Uma dezena de jornalistas deu cobertura à detenção de Pedro Pinela que teve uma plateia de cem fiéis a assistirem à reconstituição do “crime” de ter violado um espaço sagrado. Segue-se o relato na primeira pessoa
Dia de tribunal. Algemaram-me a outro recluso e encaminharam-nos para um autocarro da polícia. Seria de esperar que fizéssemos todo o percurso até vermos o juiz, mas apearam-nos junto à estação de comboios juntamente com os guardas e, de comboio, no meio de pessoas entretidas no seu dia-a-dia, saímos na estação de Ernakulam Junction, apanhámos um autocarro local e depois caminhámos até à sala de julgamentos.
Esta história podia já ter sido contada na última crónica, mas não quis ser repetitivo com mais aventuras com a polícia ou dormidas na rua. No entanto, esta noite teve um desenrolar diferente de tudo o que experienciei.
Foi de 17 para 18. Shaggy viajara para a Malásia ao escurecer e eu estava só e sem tecto previsto. Então, perto da meia-noite, começo a gritar para dentro de um templo já fechado – “Namaste! Namaste! Ji!” Que é como quem diz – “Olá! Olá! Senhor!” (O alfabeto hindi, oficialmente, tem 11 vogais e 35 consoantes, além de que, no processo de conjugar as letras a fim de formar palavras, existem cerca de 50 variantes destes caracteres – uma das muitas desculpas que poderia utilizar para justificar o meu parco vocabulário hindi. Outra seria que, na Índia, existem 22 línguas diferentes que se falam em 720 dialectos diferentes)
Ninguém me respondia e os mosquitos eram omnipresentes em grandes enxames, pelo que decidi saltar o muro que me separava do interior. Entrei, alcancei uma porta através da qual via uma luz, mas não estava ninguém. Decidi voltar para trás até que vem ao meu encontro um homem de fraldas laranjas e em tronco nu que me responde que não e que saia. Assim o fiz. Passados 10 minutos saem pelo portão quatro monges que me convidam a entrar e… chamam a polícia.
Depois de um interrogatório de meia-hora, apresentam-me a um quarto de pensão (cortesia policial) e pedem-me que me apresente novamente na esquadra na manhã seguinte. Não desobedeci, apresentei-me, esperei e fui liberto.

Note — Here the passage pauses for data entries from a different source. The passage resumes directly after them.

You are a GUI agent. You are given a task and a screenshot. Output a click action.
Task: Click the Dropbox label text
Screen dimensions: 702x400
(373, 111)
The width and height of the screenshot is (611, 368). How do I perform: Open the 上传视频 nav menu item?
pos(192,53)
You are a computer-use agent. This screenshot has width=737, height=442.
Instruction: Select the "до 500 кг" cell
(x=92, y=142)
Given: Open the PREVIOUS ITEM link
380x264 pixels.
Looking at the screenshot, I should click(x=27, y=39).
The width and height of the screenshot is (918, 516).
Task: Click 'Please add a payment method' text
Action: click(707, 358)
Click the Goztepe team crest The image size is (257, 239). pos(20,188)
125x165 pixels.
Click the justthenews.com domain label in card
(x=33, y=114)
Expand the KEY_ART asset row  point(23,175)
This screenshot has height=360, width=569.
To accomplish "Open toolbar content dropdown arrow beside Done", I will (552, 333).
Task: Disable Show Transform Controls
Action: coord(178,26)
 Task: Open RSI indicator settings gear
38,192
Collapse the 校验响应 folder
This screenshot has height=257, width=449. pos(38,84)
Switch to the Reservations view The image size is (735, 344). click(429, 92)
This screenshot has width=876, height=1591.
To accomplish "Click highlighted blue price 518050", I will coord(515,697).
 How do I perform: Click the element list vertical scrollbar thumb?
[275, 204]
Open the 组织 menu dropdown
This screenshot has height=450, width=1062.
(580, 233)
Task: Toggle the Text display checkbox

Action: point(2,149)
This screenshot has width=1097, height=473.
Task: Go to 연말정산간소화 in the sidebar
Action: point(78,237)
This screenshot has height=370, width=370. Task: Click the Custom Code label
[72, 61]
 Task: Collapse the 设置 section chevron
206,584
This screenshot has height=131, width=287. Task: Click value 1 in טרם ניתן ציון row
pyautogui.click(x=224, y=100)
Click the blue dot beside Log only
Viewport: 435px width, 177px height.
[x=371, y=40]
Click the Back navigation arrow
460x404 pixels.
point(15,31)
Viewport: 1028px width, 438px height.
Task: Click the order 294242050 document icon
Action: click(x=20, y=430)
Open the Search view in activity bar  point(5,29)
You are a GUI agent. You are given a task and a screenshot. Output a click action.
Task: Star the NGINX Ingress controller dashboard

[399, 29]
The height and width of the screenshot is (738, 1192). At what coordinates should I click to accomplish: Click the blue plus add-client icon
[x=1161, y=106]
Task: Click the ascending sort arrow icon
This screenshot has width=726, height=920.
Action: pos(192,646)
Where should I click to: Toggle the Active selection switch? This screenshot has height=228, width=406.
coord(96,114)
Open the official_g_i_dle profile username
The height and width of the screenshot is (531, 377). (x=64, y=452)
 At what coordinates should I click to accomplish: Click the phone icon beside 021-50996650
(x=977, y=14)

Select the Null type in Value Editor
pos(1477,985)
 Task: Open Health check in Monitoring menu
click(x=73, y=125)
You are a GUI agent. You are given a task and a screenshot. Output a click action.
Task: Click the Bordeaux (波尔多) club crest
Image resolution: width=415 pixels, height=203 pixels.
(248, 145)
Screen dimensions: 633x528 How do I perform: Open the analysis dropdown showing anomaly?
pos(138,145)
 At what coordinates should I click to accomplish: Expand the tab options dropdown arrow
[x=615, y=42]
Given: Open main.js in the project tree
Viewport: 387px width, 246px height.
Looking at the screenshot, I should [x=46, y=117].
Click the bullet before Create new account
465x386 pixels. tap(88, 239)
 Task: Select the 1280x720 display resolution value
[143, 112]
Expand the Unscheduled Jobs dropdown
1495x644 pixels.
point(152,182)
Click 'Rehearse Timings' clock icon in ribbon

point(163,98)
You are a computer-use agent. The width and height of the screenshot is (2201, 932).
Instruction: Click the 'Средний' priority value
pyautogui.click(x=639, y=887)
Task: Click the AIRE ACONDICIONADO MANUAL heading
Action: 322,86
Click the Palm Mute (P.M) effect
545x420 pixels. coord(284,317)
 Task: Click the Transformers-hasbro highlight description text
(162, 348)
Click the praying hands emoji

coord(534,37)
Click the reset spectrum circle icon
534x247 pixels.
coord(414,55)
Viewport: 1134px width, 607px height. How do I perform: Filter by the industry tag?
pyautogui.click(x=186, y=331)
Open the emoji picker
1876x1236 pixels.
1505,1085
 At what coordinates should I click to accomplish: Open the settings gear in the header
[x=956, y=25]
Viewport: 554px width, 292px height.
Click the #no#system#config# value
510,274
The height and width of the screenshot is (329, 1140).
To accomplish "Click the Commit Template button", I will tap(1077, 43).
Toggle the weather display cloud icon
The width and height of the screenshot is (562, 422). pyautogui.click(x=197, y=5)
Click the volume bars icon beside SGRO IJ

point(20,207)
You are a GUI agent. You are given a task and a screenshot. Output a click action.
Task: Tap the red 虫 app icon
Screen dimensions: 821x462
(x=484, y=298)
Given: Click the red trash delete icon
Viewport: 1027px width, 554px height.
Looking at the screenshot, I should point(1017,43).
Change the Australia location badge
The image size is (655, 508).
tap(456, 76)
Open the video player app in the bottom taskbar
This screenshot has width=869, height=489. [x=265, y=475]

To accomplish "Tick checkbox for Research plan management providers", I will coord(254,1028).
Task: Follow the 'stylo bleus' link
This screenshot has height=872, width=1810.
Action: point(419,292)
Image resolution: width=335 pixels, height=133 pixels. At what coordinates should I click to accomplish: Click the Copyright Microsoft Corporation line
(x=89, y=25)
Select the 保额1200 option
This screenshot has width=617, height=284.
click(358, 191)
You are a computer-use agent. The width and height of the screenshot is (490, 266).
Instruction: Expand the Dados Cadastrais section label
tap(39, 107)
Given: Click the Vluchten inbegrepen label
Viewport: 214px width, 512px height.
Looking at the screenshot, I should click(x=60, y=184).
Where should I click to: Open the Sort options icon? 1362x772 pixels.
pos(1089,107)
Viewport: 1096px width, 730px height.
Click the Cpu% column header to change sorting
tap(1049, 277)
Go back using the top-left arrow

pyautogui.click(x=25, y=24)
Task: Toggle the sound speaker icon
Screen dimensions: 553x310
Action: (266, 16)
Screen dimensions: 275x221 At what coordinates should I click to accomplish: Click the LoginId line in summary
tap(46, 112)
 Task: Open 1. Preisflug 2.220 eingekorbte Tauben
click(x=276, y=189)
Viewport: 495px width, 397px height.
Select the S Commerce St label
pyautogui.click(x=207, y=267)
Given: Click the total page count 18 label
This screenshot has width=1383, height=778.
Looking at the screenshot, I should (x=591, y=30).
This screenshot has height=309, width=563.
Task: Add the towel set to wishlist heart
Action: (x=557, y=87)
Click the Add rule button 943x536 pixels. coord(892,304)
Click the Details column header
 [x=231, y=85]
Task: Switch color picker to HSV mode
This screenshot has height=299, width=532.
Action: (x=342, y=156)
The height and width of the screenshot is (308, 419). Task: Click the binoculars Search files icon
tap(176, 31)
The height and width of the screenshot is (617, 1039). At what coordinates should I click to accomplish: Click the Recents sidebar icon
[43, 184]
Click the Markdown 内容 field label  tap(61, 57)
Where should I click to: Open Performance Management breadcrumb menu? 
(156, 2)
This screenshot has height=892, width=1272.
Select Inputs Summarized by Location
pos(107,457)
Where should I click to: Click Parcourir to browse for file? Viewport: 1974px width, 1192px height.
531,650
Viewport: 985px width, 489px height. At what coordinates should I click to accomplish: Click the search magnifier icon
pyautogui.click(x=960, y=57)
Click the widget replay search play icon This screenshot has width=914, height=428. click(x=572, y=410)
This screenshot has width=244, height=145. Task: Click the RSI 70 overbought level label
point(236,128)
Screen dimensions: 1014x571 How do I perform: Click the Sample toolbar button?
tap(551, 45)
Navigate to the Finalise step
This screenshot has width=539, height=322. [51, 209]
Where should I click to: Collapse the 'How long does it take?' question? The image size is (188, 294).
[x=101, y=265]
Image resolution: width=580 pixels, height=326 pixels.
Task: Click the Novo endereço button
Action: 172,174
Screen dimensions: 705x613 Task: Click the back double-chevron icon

Três dias depois, já em Goa, meia dúzia de mensagens online de polícias indianos. Tinham feito quase 1 000 km desde Kerala para me irem buscar e, já comigo dentro do jipe, outros 1 000 de volta, três dias de condução.
Jornalistas, fiéis, interrogatórios e uma semana de prisão
À chegada mais de 10 jornalistas de microfones em punho, câmaras ao ombro e flashes ansiosos – estava abismado perante tudo isto e os dias que se seguiriam só me deixariam ainda mais.
Levaram-me a reproduzir os meus movimentos nessa noite, perto do templo, onde tive uma plateia de uma centena de religiosos a assistir atentamente às minhas explicações e modos de agir num grande escrutínio. Fui interrogado por três corporações de polícia diferentes, espremido até estar seco de informação valiosa para o caso. E depois de duas noites a dormir em cima de uma mesa na esquadra da polícia, fui introduzido à “sub-jail”, onde passei uma noite entre outros cinco reclusos. Era a primeira vez que via uma porta feita de grades a fechar-me dentro de uma cela.
Mas não a última. Na manhã seguinte sou transferido para a cadeia central de Viyyur. Quatro dias de reclusão numa cela partilhada com um egípcio (preso por ter cinco plantas de canábis em sua casa) e um nigeriano (traficante de heroína através dos correios) deram-me a conhecer toda a gama de criminosos: violadores, assassinos, traficantes, terroristas, etc. As histórias mais macabras, repulsivas e revoltantes estavam diante dos meus olhos, espelhadas em pessoas.
Hoje, estou solto, são e salvo. Volto às ruas de gente mestiça, de mulheres de pintas na testa e de homens de panos em volta da cintura só para poder contar.